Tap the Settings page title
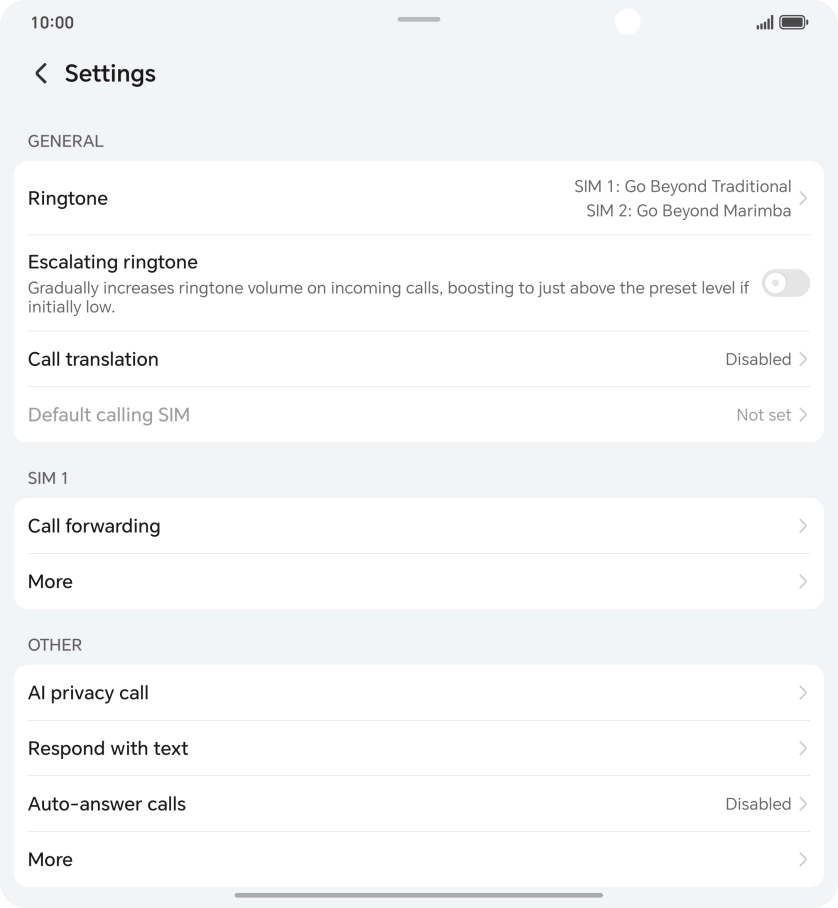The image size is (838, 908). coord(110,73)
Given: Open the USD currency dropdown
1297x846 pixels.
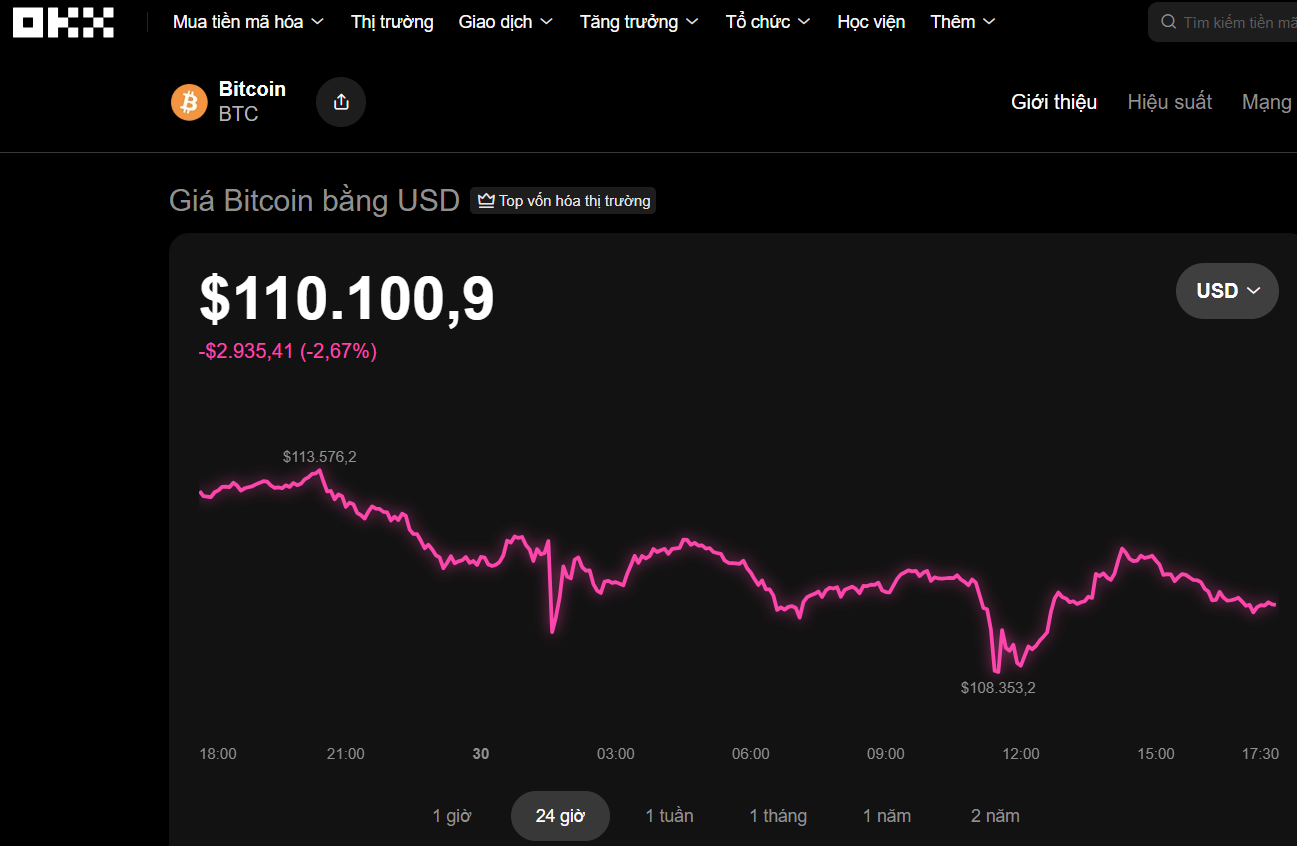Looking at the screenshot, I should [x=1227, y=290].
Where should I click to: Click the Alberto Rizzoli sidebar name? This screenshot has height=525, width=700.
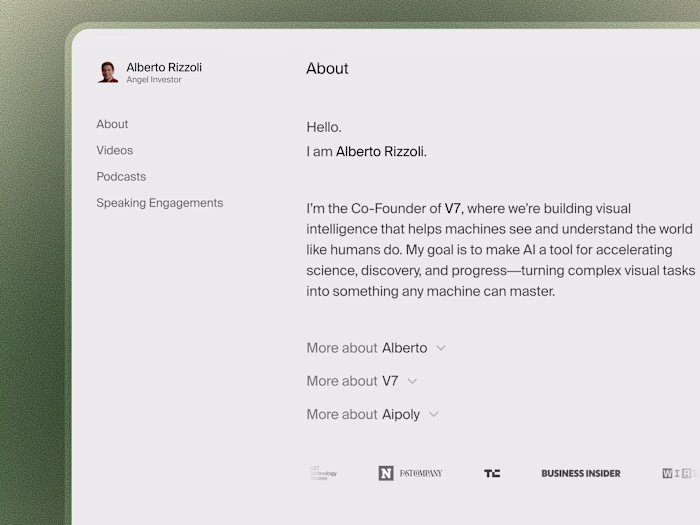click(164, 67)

--------------------------------------------------

# [EXERCISE BRIEF]
Please rewrite the data above, substituting "Preferences" for "Settings" and leaving everything else unchanged. Omit the pictures.

# [CORRECT ANSWER]
Tap the Preferences page title
The image size is (838, 908). coord(110,73)
Given: Open the USD currency dropdown
1297x846 pixels.
Looking at the screenshot, I should [x=1227, y=290].
Where should I click to: Click the Alberto Rizzoli sidebar name? This screenshot has height=525, width=700.
click(164, 67)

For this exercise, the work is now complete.